Qu’essaies-tu de tracer par tes choix ?
Je ne suis pas sûr de savoir ce que je veux vraiment faire. Enfin si, j’ai envie d’être dans de bons films. La qualité du film, quelle que soit ma place, compte plus que mon rôle, mon personnage. Moi, à la base, j’aime le cinéma. Grâce à mon père, j’ai développé dès l’âge de 12 ans une passion pour les films de Truffaut. Mon truc, c’est le cinéma d’auteur. ça m’a toujours aidé à me sentir mieux, à réfléchir. Bien avant que je devienne acteur.
As-tu le sentiment de traverser un moment favorable du cinéma d’auteur ?
Ah oui, carrément. Et je pense que ça va croître dans les prochaines années. Depuis quelque temps sont apparus beaucoup de cinéastes passionnants : Justine Triet, Katell Quillévéré, Guillaume Brac, Lucie Borleteau, dont j’ai adoré Fidelio, Riad (Sattouf) bien sûr, et plein d’autres. On se sent porté par l’émergence d’une génération, une énergie commune.
Qu’est-ce qui t’enthousiasme en ce moment dans le cinéma ?
Trois souvenirs de ma jeunesse d’Arnaud Desplechin. C’est un film génial, la quintessence du cinéma français dans l’analyse du sentiment. ça m’a extrêmement ému. De toute façon, rien ne m’émeut plus que la chronique d’un premier amour. propos recueillis par JML
Rachid Djaïdani, 41 ans, cinéaste, acteur, écrivain
Révélé au grand public en 2012 grâce à son premier long métrage, Rengaine, furieux objet do it yourself qui dressait un portrait complexe de l’islam contemporain, Rachid Djaïdani est une personnalité à part dans le cinéma français. Pur produit des Yvelines, devenu champion de boxe après une formation de maçon, il s’est fait connaître en tant qu’acteur, écrivain (Boumkœur, banlieue-book culte des 90’s), puis réalisateur, inventant une langue singulière, autofictive, poétique et urbaine.
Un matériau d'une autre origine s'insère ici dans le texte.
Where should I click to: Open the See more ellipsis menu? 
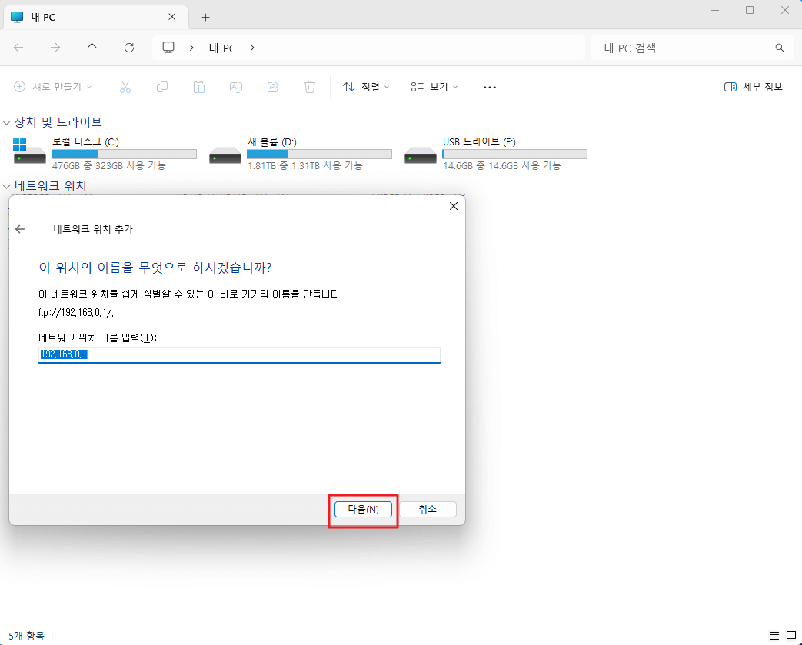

En août, il débutera le tournage de son second long, Tour de France, une fiction “poétique et politique” avec une star masculine française mythique au casting. RB
Mati Diop, 33 ans, comédienne, cinéaste
Fille du musicien Wasis Diop et nièce du cinéaste Djibril Diop Mambéty, on l’a d’abord connue comme comédienne dans le très beau 35 rhums de Claire Denis. Elle a enchaîné des petits rôles et on peut la voir dans le récent Fort Buchanan de Benjamin Crotty. Mais Mati Diop est surtout une cinéaste passionnante, formée au Palais de Tokyo et à l’école du Fresnoy, influencée par Cassavetes et Weerasethakul. Après quelques courts, elle signe en 2013 le splendide Mille soleils, film rêveur et politique où elle revient quarante ans après vers Touki Bouki, le classique de son oncle. Mati Diop place le cinéma africain à la pointe de la recherche formaliste. SK
Léa Seydoux, 29 ans, actrice
Faut-il encore présenter cette jeune comédienne star, issue d’une lignée qui règne sur le cinéma français (Gaumont, Pathé…), apparue d’abord dans le cinéma d’auteur le plus vibrant (Bonello, Honoré, Lifshitz, Zlotowski…) et sitôt courtisée par de grosses pointures internationales (Woody Allen, Ridley Scott, Raúl Ruiz, Wes Anderson, Brad Bird pour Mission : Impossible – Protocole fantôme…). Benoît Jacquot avec Les Adieux à la reine puis Abdellatif Kechiche avec La Vie d’Adèle ont valorisé sa cinégénie singulière, fondée sur une certaine réserve et un miroitement de surface réfléchissante. Léa Seydoux va poursuivre sa course en tête avec Juste la fin du monde de Xavier Dolan (où elle côtoiera l’autre star française internationale, Marion Cotillard) et 007 Spectre de Sam Mendes où elle fréquentera Bond. James Bond. SK
Reda Kateb, 37 ans, acteur, cinéaste
Repéré chez Audiard (Un prophète), plébiscité aux derniers César (meilleur acteur dans un second rôle pour Hippocrate), il tourne actuellement le film de Wim Wenders, Les Beaux Jours d’Aranjuez.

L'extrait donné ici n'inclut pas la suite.